A declaração, liderada pelo Reino Unido, Dinamarca e Itália, será entregue pelos ministros dos Negócios Estrangeiros no Conselho da Europa, um grupo de 46 Estados-membros.
Os ministros concordaram com uma interpretação atualizada dos artigos 3.º e 8.º da Convenção Europeia dos Direitos Humanos (CEDH). O Reino Unido e outros Estados-Membros esperam que o anúncio ajude a garantir que os criminosos graves não possam evitar a deportação através de tribunais independentes do governo.
O artigo 3.º da CEDH protege contra o envio de uma pessoa para um país onde enfrentaria tortura e tratamento desumano ou degradante. Considera-se que o Reino Unido e outros países acreditam que o limiar para o que constitui “tratamento desumano ou degradante” é demasiado elevado e deve ser reduzido para evitar que as pessoas sejam deportadas para países com uma longa história de democracia e Estado de direito.
O artigo 8.º da CEDH garante o direito à privacidade e à vida familiar, e espera-se que os ministros da UE digam que os direitos familiares dos criminosos estrangeiros graves devem ser devidamente equilibrados com o interesse público na sua deportação.
As organizações de direitos humanos alertaram que o anúncio político levaria a um “enfraquecimento gradual das proteções dos direitos humanos”.
Akiko Hart, diretora da Liberty, disse que foi um “momento muito importante”, acrescentando: “Estamos profundamente preocupados que a mudança na forma como a CEDH é usada nos tribunais do Reino Unido abra a porta a um enfraquecimento gradual das proteções dos direitos humanos.

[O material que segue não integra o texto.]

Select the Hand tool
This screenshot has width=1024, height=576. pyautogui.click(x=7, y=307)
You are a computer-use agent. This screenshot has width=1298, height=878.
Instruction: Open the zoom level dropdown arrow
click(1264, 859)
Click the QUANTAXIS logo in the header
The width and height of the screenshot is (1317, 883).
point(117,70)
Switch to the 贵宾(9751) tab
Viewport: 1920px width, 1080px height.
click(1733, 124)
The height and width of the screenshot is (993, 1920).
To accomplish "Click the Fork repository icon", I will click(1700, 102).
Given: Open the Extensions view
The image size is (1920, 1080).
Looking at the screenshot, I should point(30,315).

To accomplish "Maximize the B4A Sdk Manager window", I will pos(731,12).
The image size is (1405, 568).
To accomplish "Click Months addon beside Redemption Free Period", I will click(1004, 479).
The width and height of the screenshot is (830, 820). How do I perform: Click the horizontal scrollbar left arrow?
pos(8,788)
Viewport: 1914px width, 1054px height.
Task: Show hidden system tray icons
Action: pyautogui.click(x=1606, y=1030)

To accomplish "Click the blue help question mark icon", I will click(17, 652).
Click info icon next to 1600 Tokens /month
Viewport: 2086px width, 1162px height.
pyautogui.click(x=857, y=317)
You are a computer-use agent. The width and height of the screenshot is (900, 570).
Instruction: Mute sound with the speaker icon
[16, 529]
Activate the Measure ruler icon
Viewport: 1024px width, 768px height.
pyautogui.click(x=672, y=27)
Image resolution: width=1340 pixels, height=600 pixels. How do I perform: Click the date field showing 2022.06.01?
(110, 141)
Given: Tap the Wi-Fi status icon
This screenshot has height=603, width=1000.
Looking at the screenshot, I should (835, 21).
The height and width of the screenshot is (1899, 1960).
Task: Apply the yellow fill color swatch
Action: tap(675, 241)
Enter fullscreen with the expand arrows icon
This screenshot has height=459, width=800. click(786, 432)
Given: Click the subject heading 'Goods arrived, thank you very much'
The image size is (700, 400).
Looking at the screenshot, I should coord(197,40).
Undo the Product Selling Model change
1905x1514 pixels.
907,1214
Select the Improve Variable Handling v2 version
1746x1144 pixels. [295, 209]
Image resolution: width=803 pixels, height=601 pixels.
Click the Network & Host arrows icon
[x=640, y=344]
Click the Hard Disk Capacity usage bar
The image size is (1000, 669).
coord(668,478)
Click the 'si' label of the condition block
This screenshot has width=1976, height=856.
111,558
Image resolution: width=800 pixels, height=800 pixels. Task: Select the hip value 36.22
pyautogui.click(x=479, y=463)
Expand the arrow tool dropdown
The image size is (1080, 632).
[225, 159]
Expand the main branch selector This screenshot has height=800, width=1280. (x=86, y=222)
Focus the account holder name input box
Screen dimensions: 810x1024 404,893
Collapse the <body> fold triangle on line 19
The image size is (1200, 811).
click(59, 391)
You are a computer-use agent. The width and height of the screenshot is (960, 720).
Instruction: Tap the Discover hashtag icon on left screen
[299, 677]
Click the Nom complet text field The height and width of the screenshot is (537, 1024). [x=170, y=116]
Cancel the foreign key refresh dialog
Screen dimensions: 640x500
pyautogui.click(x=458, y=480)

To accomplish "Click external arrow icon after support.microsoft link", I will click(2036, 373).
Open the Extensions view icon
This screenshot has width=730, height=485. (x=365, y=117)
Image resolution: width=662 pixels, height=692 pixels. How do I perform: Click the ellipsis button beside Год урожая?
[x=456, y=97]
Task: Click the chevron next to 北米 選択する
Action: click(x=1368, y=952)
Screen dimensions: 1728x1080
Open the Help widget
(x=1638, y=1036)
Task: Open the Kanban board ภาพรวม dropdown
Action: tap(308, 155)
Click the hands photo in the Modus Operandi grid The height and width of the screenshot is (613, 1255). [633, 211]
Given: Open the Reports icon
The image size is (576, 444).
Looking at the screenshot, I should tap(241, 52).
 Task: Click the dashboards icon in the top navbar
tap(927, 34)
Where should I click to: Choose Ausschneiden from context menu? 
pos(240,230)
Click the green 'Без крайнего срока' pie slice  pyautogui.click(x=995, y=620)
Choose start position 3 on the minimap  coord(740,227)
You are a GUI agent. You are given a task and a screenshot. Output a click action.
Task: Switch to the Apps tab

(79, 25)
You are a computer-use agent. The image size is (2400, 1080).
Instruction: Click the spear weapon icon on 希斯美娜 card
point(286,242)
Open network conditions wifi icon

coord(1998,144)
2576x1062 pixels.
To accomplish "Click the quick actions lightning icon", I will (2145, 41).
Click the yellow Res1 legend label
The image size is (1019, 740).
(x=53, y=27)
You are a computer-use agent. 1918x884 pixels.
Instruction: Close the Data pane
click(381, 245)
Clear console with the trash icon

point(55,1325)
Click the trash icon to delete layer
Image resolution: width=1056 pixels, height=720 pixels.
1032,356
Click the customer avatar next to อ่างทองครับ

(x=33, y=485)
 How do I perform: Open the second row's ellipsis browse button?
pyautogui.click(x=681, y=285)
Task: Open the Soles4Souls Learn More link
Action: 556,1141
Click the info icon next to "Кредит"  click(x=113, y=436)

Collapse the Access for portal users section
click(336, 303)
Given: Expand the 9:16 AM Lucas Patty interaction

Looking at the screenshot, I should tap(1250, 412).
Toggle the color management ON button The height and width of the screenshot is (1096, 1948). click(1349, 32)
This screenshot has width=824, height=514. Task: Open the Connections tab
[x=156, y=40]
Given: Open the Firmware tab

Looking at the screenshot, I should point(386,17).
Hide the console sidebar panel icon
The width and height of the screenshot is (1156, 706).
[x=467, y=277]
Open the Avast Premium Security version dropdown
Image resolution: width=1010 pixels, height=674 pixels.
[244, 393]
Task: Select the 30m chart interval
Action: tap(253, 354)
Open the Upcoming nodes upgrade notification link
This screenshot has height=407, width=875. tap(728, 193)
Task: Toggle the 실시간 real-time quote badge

“A CEDH afecta as nossas vidas todos os dias. Funciona como uma rede de segurança vital e miná-la ameaça o quadro jurídico que nos protege a todos.
“Numa altura em que vemos ameaças crescentes aos direitos humanos e às liberdades civis em toda a Europa, agora é o momento de fortalecer sistemas como a CEDH, e não de enfraquecê-los.”
Antes das reuniões de sexta-feira na Moldávia, Cooper disse que o Reino Unido estava “trabalhando com vizinhos em toda a Europa para garantir que os países possam reprimir a migração ilegal, controlar as fronteiras, defender o Estado de direito e respeitar os padrões internacionais”.
Acrescentou: «A CEDH protege a democracia, os direitos humanos e o Estado de direito em toda a Europa há 75 anos. Para garantir que isto continue, precisamos de uma abordagem de bom senso que reflita a realidade atual.
“Queremos garantir que os sistemas de imigração não possam ser manipulados injustamente para impedir o regresso legal de criminosos estrangeiros ou acusados de crimes a países estrangeiros”.
O procurador-geral Richard Hermer disse que o Reino Unido está orgulhoso de fazer parte do trabalho para “modernizar o funcionamento do TEDH, incluindo como proteger as nossas fronteiras no interesse nacional para garantir que a convenção exista por mais 75 anos e mais além.